Online News Popularity prediction using machine learning

Machine Learning Engineer Nanodegree
R.DHANUJA
February 21st, 2019

Proposal:
Online News Popularity

Domain Background:
History:

The online consumption news increases daily due to the widespread adoption of smartphones and the rise of social networks. Since it allows an easy and fast spread of information around the globe. Thus, predicting the popularity of online news is becoming a recent research trend.
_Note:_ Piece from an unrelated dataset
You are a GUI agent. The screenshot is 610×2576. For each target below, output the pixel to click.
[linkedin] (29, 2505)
Online platforms like Medium, Mashable and Buzzfeed etc. publish hundreds of articles every day. These articles include categories like entertainment, technology, sports , education, lifestyle etc. and are posted on different days of the week.

Reference Link:

https://medium.com/@syedsadiqalinaqvi/predicting-popularity-of-online-news-articles -a-data-scientists-report-fac298466e7

This project aims to predict the popularity of an online news article before it is published. .

Applications:

This tool will help publishers and editors in maximizing the popularity of their articles and sell advertisement . Predicting such popularity is also valuable for authors, content providers, advertisers and even activists/politicians.

Problem Statement:

The main aim of this project is to predict the future popularity of news article prior to its publication estimating the no. of likes,shares and comments etc..(features of an article) . The dataset is publically available at

https://archive.ics.uci.edu/ml/datasets/Online+News+Popularity# .
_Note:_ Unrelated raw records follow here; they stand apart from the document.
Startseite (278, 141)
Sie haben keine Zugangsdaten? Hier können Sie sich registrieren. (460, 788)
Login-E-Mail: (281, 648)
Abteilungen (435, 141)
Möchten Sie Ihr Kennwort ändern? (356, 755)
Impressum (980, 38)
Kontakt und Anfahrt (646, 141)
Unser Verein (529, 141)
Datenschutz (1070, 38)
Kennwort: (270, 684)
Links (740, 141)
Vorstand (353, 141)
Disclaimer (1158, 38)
So my goal is to predict the online news article popularity. Here I am using classification models to find the accuracy of each model and select the best model with high accuracy to predict the popularity. Here the input parameters are training data that we took and the output will be whether the
news article is going to be popular or not.

Dataset Information:

The details of the features are:
Number of Attributes: 61 (58 predictive attributes, 2 non-predictive, 1 goal field)

Attribute Information

This dataset is interesting because there is a good mixture of attributes – Categorical, integer and real valued attributes. There are also few missing values. On a total there are 60 attributes. The total number of instances in the datasets is 39,643. Here there are mainly two classes: + (popular) and – (unpopular).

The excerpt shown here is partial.